Konsep ’seksualitas’ sesungguhnya berawal dari adanya perbedaan jenis kelamin antara laki-laki dengan perempuan. Kedua jenis kelamin ini dianggap memiliki perbeaan yang sangat tajam, bukan hanya dari aspek biologis tetapi juga perilaku dan penampilan. Laki-laki dianggap sosok yang ’kuat, keras, dan pemimpin’. Sedangkan perempuan dianggap sebaliknya, sebagai sosok yang ’lembut, lemah, dan dipimpin’. Hal inilah yang akhirnya mengarah ke segala aspek kehidupan manusia dalam kehidupannya sehari-hari. Akhirnya, segala tindak-tanduk laki-laki dengan perempuan ’diatur’ dalam masyarakat. Perempuan memiki mode pakaian yang berbeda dengan laki-laki, demikian pula tugas dan pekerjaan mereka sehari-hari. Laki-laki dinggap sebagai pemimpin keluarga, wajib mencari nafkah bagi istri dan anak-anak, sementara perempuan hanya membantu di rumah mengurus anak dan menyiapkan sesgala sesuatunya untuk suami. Laki-laki memiliki tugas mengerjakan pekerjakan yang berat-berat dan memerlukan tenaga yang cukup besar, seperti memperbaiki genting yang bocor, membersihkan halaman, mengakat air, dll. sedangkan perempuan pekerjaannya lebih ringan seperti: mencuci, memasak, menyapu laintai, dll. dalam Antropologi ini diistilahkan dengan
Pada dasarnya dikotomi laki-laki dan perempuan, kuat atau lemah, yang berkembang pada masyarakat Indonesia (oleh Fathuri) dikatakan sebagai sesuatu yang dimunculkan oleh adanya definisi bentukan laki-laki yang selalu terbalik dengan perempuan, yaitu: laki-laki rasional perempuan emosional, laki-laki kuat perempuan lemah, laki-laki di ruang publik perempuan di ruang domestik, dan seterusnya.
Pemisahan peran dan tugas laki-laki dan perempuan seperti yang dikemukakan di atas, menunjukkan adanya struktur patriarkhi pada masyarakat Indonesia dalam melihat kekuasaan laki-laki atas perempuan.

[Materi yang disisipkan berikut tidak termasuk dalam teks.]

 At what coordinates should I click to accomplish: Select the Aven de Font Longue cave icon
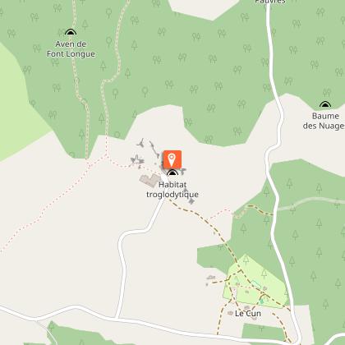(71, 32)
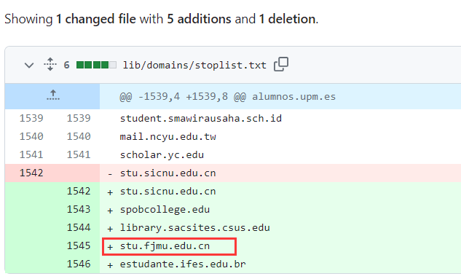Collapse the stoplist.txt file diff chevron

pyautogui.click(x=29, y=65)
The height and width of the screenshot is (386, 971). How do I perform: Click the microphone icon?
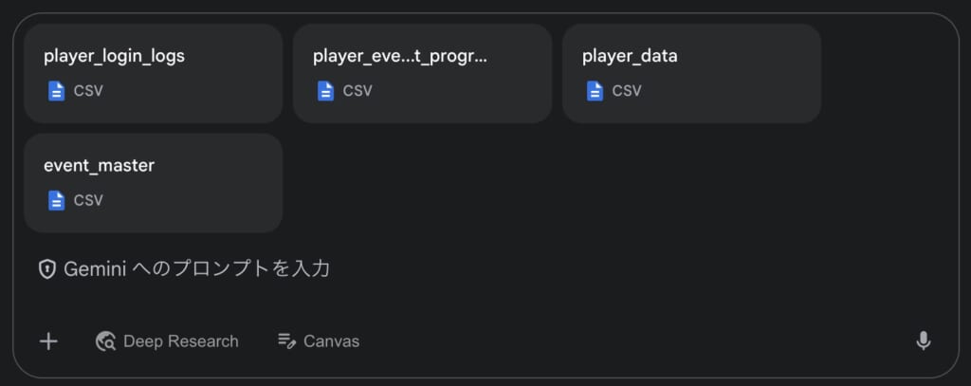pyautogui.click(x=923, y=341)
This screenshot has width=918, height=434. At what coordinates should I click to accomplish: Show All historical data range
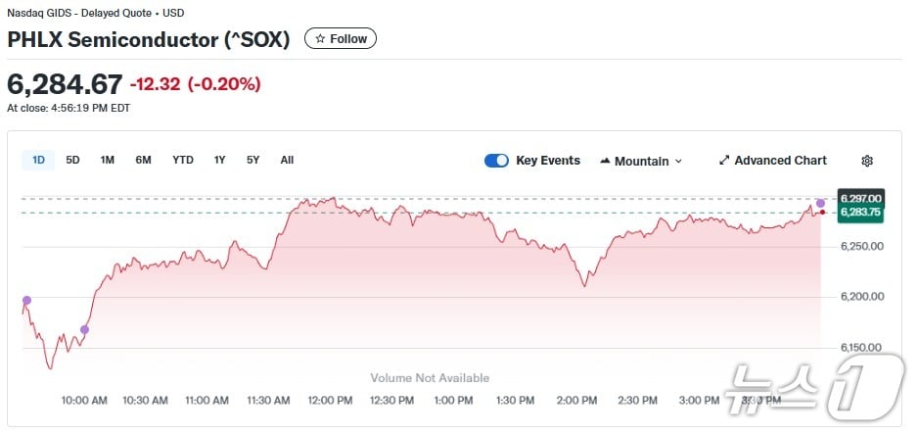(287, 160)
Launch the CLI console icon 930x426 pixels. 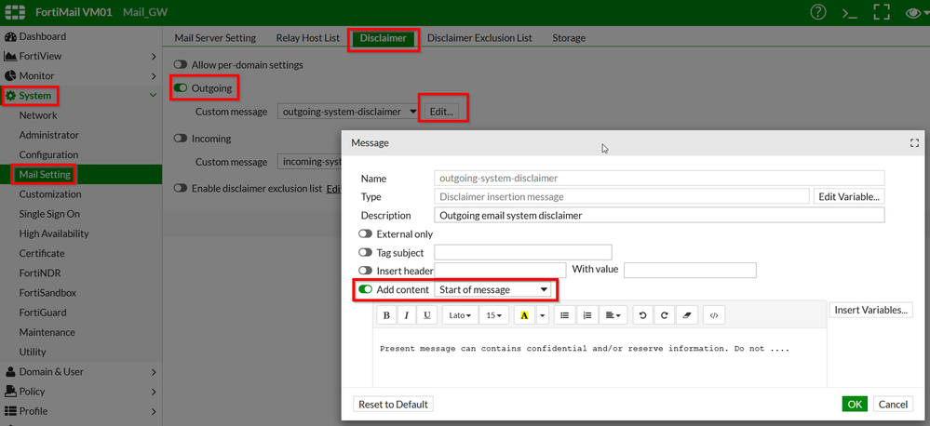point(849,12)
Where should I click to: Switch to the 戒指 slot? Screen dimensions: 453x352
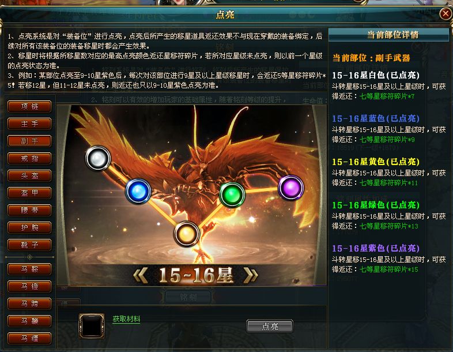pos(29,159)
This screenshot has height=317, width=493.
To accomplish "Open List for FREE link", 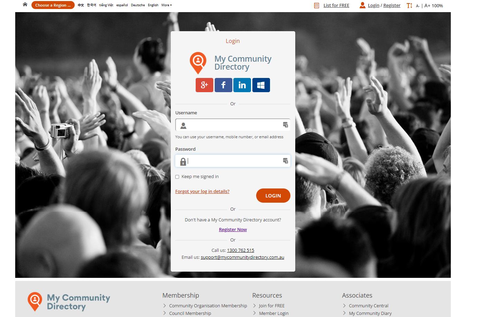I will click(x=336, y=6).
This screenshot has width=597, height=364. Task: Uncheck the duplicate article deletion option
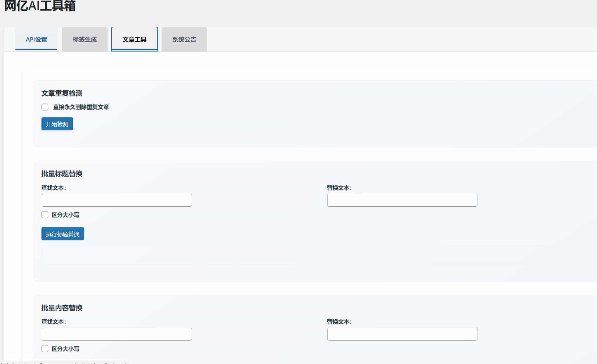click(45, 107)
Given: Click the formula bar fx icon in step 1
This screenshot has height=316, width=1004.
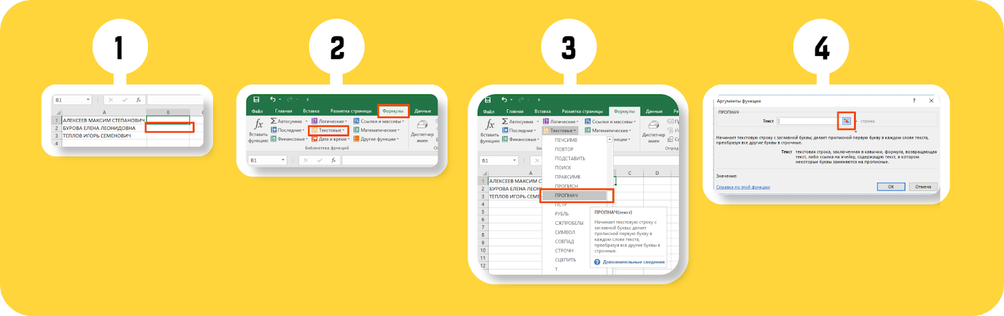Looking at the screenshot, I should click(138, 100).
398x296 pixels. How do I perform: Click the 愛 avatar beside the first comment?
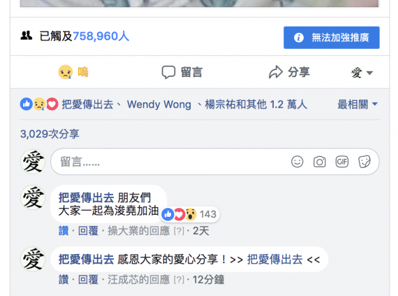[x=33, y=197]
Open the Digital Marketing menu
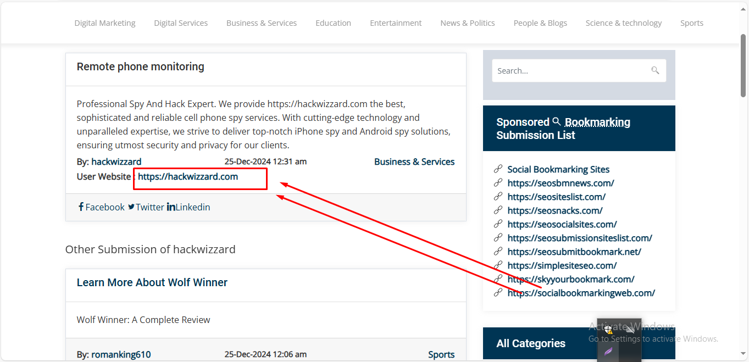 pyautogui.click(x=105, y=23)
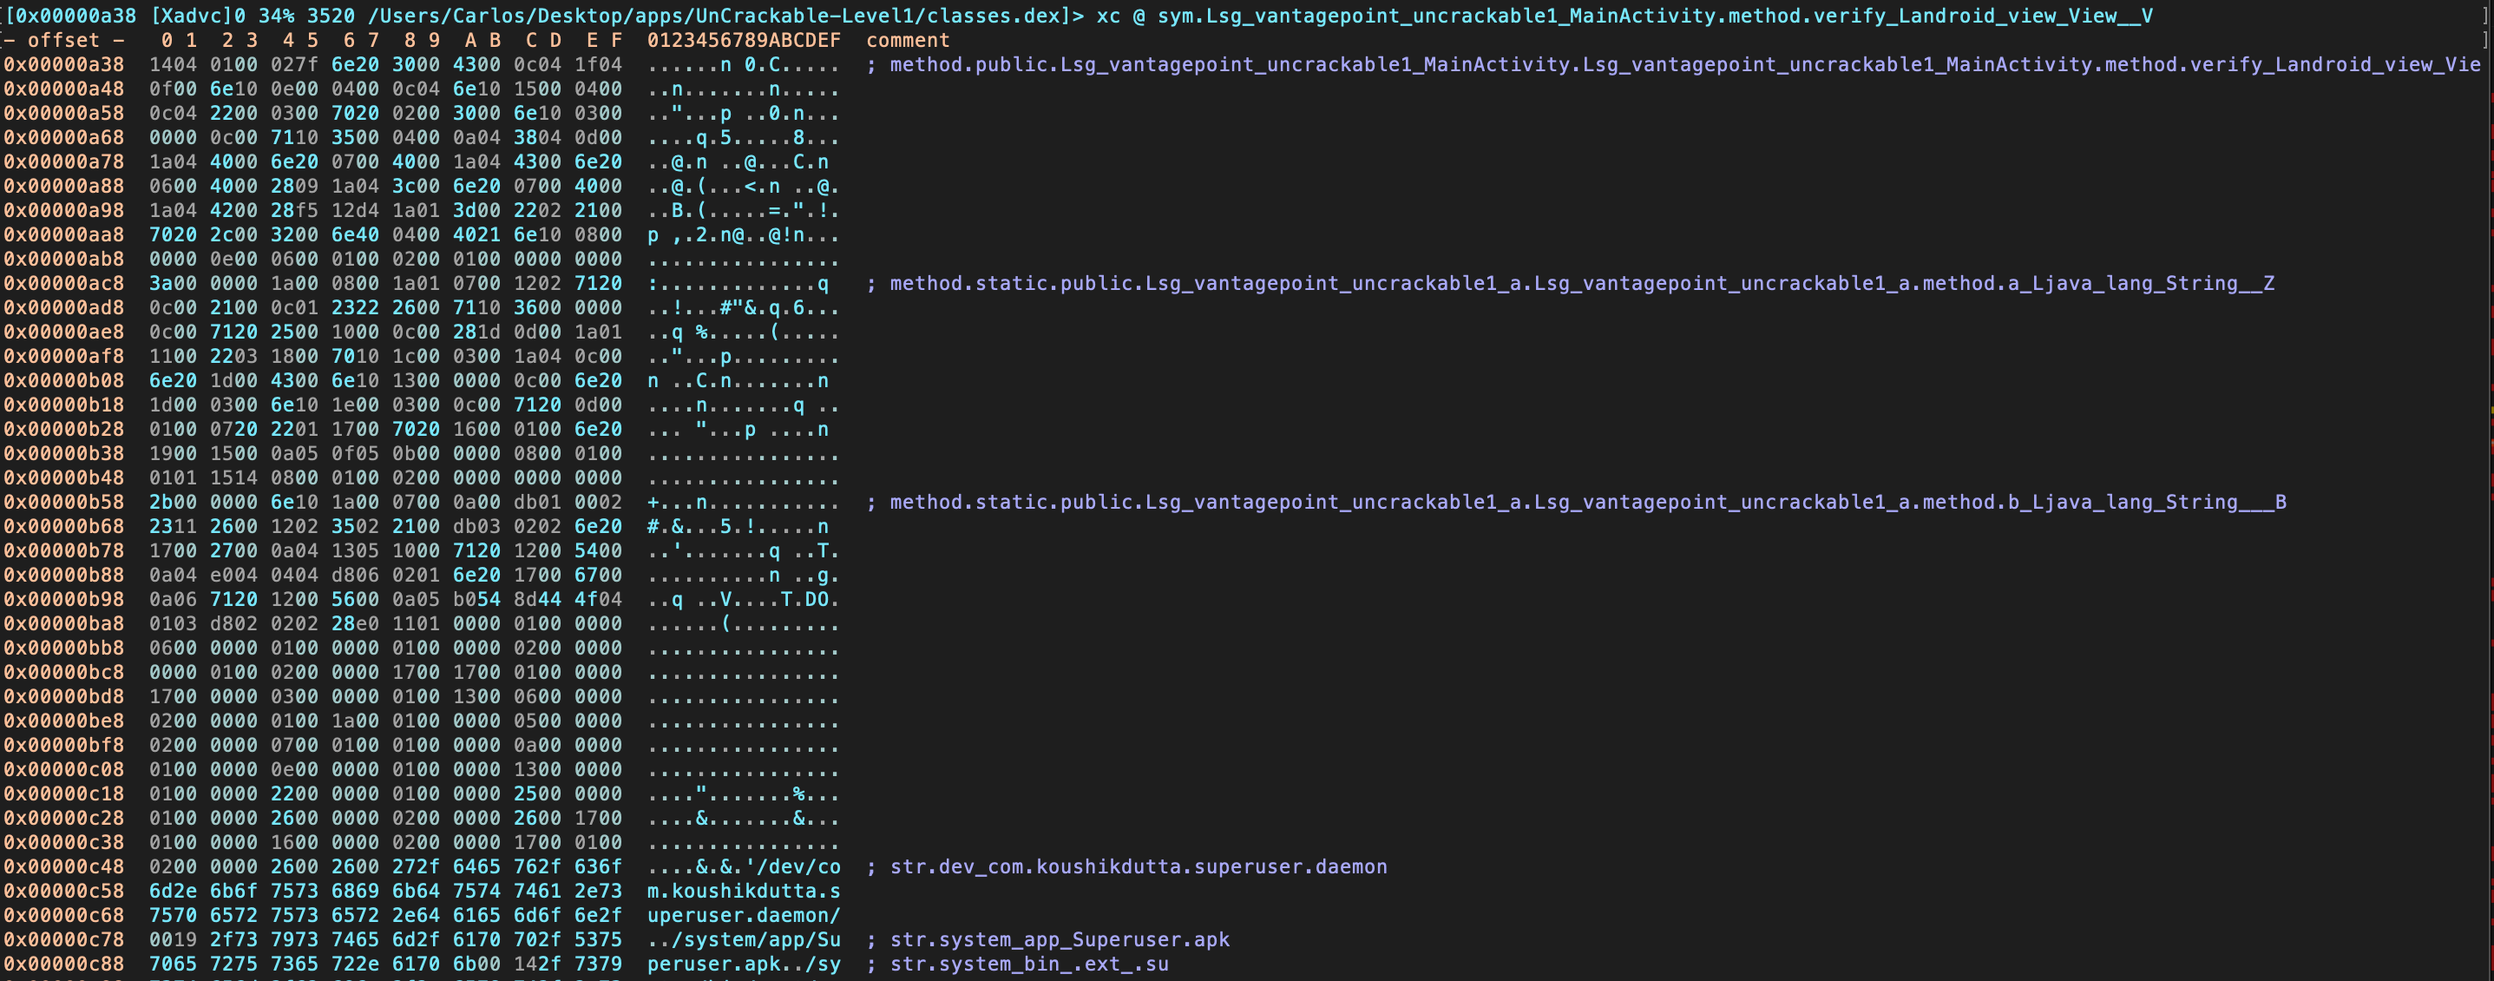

Hal ini diperjelas (oleh Abdullah) yang mengemukakan bahwa sejak kecil seorang anak perempuan telah diharuskan untuk mengatur tingkah-laku tubuhnya, berbeda dengan anak laki-laki. Produksi dan reproduksi posisi wanita sebagai “ibu rumah tangga” begitu intensif sehingga wanita menjadi pasif terhadap dunia luar rumah tangga. (Tampubolon dan Panggabean) juga berpendapat serupa bahwa perbedaan antara laki-laki dengan perempuan berakar pada perbedaan biologis di antara keduanya. Masyarakat mendidik anak laki-laki dengan anak perempuan berbeda karena mereka menginginkan agar kelak setelah dewasa, laki-laki dan perempuan memainkan peran yang berbeda. Pembagian tugas dan peran yang berbeda antara laki-laki dan perempuan berpengaruh penting terhadap bagaimana anak laki-laki dan anak perempuan belajar bertingkah-laku.